楚玉道:“哪里有什么怪的,就是想起故人心里有些难受。漫漫人生,有多少的起伏,最后总归是化成一坯土。”她抹了一把脸笑道:“嗨,说这些做什么,我的错,对了,听陆言安说陆府种有葡萄,挂果了吗?”
宁芸娘笑道:“哪里有这么快,现在不过才长叶,要结果还要一段时间,到了夏天,尽够你吃的。”
楚玉便看着她笑道:“陆府这么多人,还得送人,到时候要是不够我吃的,我可就把你的给抢走了啊。”
宁芸娘笑道:“都说了尽够的,放宽心,少不了你的。”
晚间陆言安打着呵欠回房的时候发现宁芸娘还没入睡,正靠坐在床头看书,见陆言安进来,忙起身服侍他脱衣上床,陆言安躺下后道:“小栩儿睡了?”宁芸娘把脱下的衣服挂在木施上道:“下午的时候没睡好,一会就醒了,天刚擦黑就睡了。”
陆言安唔了一声,宁芸娘挂好衣服后也没吹灯,只坐到床边道:“思文你有没有觉得今天的楚玉有些奇怪,尽说些不明所以的话。”
陆言安翻了个身声音含糊道:“她哪天不这样了,那么大个人了,又有主见,还是在陆府,能出什么事,早些睡吧,明天还要早起呢。”
“嗳,不是啊,我看了今天她送过来的荷包,有十来两银子,你算算,差不多是她的全部身家了,也不知大伯能留她到几时,若是某一天出了事她能出去了,身上没个傍身的怎么过?”
陆言安翻身起来看着她道:“她把银子给你了?”
宁芸娘点头道:“说了一些棋局如局势之类的话,还说了些其他的,总是感觉她话里有话,可我总也琢磨不透。”

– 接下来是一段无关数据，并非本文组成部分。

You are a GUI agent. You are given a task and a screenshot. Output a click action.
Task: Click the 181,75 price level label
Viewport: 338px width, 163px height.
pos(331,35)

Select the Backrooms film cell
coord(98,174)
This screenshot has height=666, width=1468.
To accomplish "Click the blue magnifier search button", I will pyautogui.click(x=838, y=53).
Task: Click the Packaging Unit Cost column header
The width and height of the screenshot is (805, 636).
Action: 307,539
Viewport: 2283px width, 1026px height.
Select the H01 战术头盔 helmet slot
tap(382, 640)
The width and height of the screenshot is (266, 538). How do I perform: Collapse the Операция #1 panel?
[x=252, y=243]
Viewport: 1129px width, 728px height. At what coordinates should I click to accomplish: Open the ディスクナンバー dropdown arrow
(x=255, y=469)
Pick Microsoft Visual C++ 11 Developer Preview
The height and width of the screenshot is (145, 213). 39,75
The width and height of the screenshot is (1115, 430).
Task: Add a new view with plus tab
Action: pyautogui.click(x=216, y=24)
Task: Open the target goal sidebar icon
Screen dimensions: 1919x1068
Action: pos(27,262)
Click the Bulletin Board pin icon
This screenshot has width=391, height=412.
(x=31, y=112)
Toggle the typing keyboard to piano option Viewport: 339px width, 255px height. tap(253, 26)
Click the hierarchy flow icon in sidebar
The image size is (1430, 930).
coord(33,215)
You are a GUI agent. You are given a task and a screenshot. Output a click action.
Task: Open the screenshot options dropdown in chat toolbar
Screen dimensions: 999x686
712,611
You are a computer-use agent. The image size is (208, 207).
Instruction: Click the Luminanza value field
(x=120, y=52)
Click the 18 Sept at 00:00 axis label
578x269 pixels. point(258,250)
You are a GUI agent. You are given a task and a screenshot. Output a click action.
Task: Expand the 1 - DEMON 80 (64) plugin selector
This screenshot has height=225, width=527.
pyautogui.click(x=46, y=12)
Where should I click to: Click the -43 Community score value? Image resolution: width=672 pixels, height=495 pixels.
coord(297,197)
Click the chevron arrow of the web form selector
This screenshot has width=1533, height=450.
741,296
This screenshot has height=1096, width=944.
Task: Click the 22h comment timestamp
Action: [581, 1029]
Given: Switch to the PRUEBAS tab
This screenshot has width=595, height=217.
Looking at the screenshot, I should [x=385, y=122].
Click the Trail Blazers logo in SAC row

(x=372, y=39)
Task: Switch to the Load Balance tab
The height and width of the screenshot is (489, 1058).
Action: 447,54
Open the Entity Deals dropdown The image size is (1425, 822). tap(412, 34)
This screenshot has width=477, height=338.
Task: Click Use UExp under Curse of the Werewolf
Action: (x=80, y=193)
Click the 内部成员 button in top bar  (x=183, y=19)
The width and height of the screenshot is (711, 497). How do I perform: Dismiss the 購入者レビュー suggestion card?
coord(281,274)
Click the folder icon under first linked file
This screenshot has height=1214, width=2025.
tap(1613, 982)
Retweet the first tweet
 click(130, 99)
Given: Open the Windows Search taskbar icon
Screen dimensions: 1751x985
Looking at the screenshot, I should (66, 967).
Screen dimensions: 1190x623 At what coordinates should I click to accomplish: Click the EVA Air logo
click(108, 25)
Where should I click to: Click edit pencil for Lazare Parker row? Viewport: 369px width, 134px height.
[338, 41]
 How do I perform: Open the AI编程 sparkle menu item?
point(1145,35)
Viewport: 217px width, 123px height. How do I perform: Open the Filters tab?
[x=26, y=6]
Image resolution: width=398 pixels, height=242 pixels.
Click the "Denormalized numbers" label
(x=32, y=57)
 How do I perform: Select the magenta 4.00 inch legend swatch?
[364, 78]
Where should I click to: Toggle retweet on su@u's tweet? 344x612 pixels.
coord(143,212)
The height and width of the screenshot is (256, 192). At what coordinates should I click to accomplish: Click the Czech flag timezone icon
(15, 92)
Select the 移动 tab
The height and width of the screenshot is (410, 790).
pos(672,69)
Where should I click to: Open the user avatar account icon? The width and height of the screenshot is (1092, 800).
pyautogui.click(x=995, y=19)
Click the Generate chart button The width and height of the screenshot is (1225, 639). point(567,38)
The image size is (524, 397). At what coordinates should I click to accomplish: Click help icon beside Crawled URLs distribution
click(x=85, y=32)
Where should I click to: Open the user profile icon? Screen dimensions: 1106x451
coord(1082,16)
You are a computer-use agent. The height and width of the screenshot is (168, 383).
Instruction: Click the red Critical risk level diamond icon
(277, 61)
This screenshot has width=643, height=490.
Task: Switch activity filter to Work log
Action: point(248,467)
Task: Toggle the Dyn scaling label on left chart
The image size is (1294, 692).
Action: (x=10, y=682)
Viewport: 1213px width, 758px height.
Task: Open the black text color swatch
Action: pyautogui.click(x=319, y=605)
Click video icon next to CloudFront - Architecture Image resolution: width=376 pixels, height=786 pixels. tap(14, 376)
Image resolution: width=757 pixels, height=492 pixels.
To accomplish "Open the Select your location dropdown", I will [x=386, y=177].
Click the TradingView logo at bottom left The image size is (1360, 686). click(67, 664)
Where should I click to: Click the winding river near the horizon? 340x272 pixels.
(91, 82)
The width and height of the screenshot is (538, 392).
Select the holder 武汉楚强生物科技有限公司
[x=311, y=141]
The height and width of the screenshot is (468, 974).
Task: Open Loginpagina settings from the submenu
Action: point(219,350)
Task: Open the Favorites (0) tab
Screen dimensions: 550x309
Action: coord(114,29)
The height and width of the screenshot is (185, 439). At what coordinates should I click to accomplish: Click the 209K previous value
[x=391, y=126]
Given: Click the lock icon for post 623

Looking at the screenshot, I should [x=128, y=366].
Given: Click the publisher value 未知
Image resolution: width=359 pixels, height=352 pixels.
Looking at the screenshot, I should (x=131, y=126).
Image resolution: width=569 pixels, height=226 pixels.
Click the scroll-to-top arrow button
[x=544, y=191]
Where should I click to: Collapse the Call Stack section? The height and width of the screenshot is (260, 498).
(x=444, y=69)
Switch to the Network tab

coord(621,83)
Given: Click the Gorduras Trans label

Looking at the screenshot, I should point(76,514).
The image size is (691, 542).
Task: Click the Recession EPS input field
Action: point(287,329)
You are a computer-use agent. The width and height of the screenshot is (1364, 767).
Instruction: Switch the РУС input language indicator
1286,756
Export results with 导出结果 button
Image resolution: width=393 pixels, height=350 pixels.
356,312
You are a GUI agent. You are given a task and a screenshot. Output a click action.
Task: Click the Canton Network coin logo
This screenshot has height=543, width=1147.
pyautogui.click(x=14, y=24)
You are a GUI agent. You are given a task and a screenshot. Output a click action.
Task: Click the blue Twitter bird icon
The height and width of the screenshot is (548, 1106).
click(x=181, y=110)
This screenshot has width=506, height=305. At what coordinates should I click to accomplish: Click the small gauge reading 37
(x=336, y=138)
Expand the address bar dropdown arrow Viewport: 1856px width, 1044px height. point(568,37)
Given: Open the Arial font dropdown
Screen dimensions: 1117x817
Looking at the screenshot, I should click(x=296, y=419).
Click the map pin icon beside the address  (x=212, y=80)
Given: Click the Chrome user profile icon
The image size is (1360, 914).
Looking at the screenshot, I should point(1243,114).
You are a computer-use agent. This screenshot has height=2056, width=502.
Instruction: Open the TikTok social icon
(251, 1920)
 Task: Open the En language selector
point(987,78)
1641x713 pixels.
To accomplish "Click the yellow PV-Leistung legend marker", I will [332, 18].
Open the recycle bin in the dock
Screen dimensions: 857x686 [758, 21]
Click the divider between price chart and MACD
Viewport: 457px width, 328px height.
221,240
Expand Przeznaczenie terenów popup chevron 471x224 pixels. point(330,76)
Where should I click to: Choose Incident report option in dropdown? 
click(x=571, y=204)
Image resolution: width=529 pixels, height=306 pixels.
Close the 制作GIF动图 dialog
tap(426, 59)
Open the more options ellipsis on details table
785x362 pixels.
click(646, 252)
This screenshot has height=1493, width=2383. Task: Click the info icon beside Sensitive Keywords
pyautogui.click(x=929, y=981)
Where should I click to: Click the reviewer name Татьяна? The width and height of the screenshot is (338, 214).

陆言安知道当初楚玉是如何狼狈的从上水村逃离,一路艰难的到了江宁,孤身一人又遇到衙内的调戏,还有宁巧娘的事,世人对女子大多有苛责,这么一想下来,倒觉得她的不容易了。
这些事他只粗略的跟宁芸娘提了一下,并没有细说,又有宁巧娘的事情要瞒着,陆言安便开口道:“她身世凄楚,又算是遇人不淑,一个孤女寄人篱下难免会难过,这些钱虽说没有多少,看来也是她多日的积蓄,既然她有那份心,那就成全了她,快要夏收了,蚕丝布匹都要去看看,我选一个嘴严又能事的走一趟吧。”
宁芸娘的思绪又转到陆言安身上道:“可是确定了什么时候走,自从你出了事,每次你出远门我总是不安。”
陆言安抱着她肩膀道:“放心吧,我会多加小心的。”
宁芸娘叹道:“上次世远走后去探望婆婆,见到了婶娘,孤儿寡母的日子可是真难过,你若是出了点事,我也就随你去了,小栩儿怎么办。”
陆言安讶着嗓子道:“我总算是知道哪里我和楚玉差别在哪里了,你在她面前是哄着她包容她,到我这就使小性子了啊,不过也没法子,谁叫你是我的小娘子呢,总是要哄的,不行不行,得把你们俩分开,要不然你哪里还有时间来侍执巾节啊。”
宁芸娘本在伤感,被他这么一搞怪,倒是笑逐颜开。两人又软语了几句,便也吹灯休息了。
第41章 初见宴公
明道二年,夏,四月,戊申,帝听政于崇政殿西厢。壬子,群臣上表请御正殿,不允;表三上,乃从之。诏:“内外毋得进献以祈恩泽,及缘亲戚通章表。”罢创修寺观。帝始亲政,裁抑侥幸,中外大悦。(选自《宋史》)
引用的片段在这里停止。